_EXTRACTED DATA:_
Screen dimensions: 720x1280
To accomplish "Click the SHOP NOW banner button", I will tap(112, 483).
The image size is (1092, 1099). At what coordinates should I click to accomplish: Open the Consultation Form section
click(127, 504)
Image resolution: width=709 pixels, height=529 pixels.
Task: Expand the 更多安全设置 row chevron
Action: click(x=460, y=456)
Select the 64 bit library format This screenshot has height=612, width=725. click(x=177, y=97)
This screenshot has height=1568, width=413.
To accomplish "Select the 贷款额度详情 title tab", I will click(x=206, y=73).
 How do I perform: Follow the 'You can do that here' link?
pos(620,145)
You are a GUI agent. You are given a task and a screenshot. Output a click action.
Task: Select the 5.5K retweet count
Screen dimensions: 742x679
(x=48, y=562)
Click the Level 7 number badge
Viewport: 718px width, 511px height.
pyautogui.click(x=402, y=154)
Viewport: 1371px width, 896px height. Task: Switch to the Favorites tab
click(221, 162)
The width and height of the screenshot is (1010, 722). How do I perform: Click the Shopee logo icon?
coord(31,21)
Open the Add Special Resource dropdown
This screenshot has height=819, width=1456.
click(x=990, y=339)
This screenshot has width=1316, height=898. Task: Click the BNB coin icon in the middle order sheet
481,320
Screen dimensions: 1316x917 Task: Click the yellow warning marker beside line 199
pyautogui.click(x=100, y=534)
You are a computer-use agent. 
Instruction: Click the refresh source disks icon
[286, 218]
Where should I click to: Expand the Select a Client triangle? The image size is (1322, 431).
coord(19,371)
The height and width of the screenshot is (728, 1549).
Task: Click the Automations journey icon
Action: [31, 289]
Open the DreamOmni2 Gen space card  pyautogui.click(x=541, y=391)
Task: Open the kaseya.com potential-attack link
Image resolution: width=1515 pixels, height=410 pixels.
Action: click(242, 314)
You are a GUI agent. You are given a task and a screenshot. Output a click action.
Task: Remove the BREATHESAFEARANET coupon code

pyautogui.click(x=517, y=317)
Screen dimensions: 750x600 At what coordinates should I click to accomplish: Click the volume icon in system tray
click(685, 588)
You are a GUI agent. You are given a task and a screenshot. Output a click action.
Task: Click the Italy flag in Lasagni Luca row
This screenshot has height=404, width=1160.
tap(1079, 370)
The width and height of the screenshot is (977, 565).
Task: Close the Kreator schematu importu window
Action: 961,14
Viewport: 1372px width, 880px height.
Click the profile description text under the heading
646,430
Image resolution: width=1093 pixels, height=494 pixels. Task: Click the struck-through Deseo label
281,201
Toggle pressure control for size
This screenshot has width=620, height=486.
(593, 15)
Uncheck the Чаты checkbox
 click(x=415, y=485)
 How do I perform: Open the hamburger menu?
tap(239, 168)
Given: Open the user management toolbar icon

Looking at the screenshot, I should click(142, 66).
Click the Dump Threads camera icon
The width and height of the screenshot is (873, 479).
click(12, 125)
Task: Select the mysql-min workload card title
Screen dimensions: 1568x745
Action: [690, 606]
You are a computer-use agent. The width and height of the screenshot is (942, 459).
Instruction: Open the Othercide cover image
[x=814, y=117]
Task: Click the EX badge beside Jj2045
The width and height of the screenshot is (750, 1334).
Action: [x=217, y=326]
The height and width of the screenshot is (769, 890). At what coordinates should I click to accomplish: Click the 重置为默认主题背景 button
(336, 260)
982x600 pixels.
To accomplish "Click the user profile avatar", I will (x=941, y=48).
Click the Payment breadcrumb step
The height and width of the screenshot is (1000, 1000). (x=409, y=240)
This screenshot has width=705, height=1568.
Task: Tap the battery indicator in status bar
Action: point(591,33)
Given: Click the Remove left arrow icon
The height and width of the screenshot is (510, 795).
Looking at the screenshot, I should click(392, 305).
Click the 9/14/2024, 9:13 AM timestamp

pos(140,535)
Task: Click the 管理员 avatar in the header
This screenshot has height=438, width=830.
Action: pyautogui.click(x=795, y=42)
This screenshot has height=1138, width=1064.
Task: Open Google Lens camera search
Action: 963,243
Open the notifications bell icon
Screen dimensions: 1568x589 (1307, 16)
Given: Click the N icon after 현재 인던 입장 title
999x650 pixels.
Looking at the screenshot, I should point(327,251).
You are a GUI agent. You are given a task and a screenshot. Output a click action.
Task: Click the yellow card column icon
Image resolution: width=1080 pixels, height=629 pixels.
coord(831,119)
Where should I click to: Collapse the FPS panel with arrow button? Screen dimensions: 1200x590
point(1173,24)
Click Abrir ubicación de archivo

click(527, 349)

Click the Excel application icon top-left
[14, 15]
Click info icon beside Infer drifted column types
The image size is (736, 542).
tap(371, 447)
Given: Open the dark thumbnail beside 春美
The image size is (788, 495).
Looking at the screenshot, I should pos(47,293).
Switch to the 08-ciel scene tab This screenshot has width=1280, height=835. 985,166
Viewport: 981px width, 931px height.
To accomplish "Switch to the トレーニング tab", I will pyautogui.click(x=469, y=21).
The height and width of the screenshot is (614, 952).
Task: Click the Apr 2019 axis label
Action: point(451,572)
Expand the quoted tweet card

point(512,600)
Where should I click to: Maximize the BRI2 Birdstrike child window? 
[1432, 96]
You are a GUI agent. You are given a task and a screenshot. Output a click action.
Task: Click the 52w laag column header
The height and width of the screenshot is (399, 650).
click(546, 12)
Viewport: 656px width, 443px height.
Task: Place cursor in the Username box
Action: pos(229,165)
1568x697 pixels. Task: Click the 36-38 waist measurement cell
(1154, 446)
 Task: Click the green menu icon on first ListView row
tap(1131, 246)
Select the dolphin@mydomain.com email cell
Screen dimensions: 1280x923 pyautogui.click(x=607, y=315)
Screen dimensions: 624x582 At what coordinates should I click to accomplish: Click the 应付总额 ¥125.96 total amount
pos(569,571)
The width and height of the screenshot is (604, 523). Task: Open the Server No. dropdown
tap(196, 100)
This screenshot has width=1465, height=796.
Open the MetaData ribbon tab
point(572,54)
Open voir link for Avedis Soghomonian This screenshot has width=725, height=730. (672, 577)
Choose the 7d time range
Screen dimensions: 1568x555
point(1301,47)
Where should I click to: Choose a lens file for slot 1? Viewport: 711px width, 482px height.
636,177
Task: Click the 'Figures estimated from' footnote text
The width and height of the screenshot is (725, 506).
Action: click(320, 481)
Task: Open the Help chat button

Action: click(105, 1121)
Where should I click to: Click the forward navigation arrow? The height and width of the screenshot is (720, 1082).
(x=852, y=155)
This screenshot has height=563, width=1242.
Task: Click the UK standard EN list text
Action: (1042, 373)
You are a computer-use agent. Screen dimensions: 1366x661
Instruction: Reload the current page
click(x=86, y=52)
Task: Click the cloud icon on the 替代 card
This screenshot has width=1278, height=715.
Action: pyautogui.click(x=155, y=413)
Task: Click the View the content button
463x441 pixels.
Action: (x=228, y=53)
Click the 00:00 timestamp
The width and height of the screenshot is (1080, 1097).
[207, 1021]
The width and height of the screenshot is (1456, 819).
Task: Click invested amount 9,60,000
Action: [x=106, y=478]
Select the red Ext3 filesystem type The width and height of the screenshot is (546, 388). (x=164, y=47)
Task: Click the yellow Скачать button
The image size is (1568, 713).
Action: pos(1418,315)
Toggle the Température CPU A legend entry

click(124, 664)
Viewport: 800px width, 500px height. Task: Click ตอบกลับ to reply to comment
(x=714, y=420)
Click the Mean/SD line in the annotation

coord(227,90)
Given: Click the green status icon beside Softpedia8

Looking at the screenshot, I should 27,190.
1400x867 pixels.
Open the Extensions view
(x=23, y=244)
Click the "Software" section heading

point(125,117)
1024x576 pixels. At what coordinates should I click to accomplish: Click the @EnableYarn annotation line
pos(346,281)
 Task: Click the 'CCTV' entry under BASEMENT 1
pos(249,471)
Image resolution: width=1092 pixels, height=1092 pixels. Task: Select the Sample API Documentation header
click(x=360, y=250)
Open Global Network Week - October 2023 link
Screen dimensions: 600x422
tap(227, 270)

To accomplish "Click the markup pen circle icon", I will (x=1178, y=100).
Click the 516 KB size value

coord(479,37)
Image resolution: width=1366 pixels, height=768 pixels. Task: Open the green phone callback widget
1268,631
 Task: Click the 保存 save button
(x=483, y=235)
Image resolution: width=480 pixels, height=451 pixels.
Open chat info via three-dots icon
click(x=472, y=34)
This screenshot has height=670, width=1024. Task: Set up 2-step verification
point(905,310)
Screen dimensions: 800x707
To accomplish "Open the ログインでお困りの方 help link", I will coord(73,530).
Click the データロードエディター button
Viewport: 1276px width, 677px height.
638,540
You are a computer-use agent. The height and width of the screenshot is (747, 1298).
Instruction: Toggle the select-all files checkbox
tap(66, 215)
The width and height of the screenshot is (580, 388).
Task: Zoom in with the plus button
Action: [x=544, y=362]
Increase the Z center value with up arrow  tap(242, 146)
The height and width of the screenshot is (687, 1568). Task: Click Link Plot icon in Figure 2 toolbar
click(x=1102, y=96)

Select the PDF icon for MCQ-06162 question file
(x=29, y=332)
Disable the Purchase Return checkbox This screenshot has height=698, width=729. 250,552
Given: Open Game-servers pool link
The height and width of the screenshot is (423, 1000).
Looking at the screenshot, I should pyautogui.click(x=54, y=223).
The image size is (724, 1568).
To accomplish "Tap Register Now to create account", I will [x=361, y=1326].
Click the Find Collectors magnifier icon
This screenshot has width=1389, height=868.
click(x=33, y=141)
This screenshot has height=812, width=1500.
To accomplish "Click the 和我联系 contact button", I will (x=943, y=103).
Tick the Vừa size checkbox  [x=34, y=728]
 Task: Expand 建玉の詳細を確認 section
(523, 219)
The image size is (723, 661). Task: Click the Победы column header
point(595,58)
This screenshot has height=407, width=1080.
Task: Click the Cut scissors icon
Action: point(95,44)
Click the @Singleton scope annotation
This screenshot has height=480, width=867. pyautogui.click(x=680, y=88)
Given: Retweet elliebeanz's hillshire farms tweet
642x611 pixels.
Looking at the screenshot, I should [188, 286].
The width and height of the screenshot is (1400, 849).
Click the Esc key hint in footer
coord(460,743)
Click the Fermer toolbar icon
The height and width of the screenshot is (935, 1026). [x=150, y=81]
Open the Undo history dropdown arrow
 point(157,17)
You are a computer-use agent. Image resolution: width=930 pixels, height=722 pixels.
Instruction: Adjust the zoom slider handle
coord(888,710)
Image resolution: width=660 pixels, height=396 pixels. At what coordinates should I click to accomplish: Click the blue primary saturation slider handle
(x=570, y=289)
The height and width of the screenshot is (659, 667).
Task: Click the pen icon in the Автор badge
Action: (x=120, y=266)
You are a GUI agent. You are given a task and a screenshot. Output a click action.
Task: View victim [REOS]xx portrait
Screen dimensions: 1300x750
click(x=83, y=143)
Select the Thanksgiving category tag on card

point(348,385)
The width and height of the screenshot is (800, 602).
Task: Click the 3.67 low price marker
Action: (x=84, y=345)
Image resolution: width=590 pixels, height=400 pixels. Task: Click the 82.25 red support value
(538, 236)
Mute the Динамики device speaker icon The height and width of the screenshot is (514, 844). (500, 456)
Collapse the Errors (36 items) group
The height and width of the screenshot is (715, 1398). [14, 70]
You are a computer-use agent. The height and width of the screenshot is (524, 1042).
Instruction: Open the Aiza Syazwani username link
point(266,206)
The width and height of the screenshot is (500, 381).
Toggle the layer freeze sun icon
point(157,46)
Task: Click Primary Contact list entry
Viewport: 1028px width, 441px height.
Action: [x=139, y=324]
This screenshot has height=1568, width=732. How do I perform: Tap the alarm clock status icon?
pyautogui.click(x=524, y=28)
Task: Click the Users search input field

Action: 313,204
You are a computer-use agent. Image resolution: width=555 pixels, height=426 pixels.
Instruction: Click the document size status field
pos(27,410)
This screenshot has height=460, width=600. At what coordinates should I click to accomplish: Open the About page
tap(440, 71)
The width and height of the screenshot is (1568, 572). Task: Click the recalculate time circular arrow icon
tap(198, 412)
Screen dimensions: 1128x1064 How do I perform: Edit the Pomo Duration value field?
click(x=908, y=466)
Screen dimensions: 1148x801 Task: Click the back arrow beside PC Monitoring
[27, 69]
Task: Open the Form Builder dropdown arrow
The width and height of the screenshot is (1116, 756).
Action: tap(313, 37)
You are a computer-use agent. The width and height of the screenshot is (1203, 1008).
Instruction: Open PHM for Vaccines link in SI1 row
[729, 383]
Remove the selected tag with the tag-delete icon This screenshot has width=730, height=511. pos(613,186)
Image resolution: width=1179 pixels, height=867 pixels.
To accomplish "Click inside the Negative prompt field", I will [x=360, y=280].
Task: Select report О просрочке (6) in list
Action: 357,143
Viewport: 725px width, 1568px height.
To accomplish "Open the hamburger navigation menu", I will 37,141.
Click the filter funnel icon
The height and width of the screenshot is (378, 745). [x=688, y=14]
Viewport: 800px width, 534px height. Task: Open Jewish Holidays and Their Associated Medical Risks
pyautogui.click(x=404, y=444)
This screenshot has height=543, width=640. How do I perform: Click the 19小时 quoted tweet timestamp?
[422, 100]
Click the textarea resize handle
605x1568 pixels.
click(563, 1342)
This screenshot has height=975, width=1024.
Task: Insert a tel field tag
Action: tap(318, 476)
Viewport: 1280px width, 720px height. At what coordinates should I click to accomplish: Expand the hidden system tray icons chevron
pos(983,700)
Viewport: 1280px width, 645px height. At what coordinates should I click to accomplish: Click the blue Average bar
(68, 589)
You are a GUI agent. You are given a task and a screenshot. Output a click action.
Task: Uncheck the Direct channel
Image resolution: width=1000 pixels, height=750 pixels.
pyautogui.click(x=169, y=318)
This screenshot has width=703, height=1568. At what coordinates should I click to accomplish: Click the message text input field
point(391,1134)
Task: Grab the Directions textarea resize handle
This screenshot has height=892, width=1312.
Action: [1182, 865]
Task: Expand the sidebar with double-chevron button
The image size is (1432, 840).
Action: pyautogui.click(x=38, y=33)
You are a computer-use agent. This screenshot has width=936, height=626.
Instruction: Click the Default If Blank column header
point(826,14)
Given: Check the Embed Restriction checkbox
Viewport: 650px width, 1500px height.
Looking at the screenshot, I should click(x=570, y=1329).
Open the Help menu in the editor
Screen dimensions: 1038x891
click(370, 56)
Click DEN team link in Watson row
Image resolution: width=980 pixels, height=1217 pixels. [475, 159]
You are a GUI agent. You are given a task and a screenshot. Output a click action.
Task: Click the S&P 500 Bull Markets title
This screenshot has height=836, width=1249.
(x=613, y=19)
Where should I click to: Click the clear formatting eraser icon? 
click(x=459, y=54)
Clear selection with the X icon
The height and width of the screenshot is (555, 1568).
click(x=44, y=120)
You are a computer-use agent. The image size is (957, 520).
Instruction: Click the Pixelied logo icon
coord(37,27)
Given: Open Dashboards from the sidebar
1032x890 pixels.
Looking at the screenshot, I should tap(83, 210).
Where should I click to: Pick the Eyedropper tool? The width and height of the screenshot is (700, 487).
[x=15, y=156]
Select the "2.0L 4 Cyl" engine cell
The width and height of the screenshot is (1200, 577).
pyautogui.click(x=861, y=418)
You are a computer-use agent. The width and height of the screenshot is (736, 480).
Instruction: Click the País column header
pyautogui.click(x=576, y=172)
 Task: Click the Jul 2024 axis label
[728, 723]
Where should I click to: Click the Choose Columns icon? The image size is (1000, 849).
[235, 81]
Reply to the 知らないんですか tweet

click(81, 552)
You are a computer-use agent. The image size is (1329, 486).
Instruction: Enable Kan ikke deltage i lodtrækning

_TASK OBJECTIVE:_ Pull every line with the string "title" out of the material.

_ANSWER TO THE EXERCISE:_
To accomplish "Select the 贷款额度详情 title tab", I will click(x=206, y=73).
Task: Select the mysql-min workload card title
Given: Click the N icon after 현재 인던 입장 title
Task: Click the S&P 500 Bull Markets title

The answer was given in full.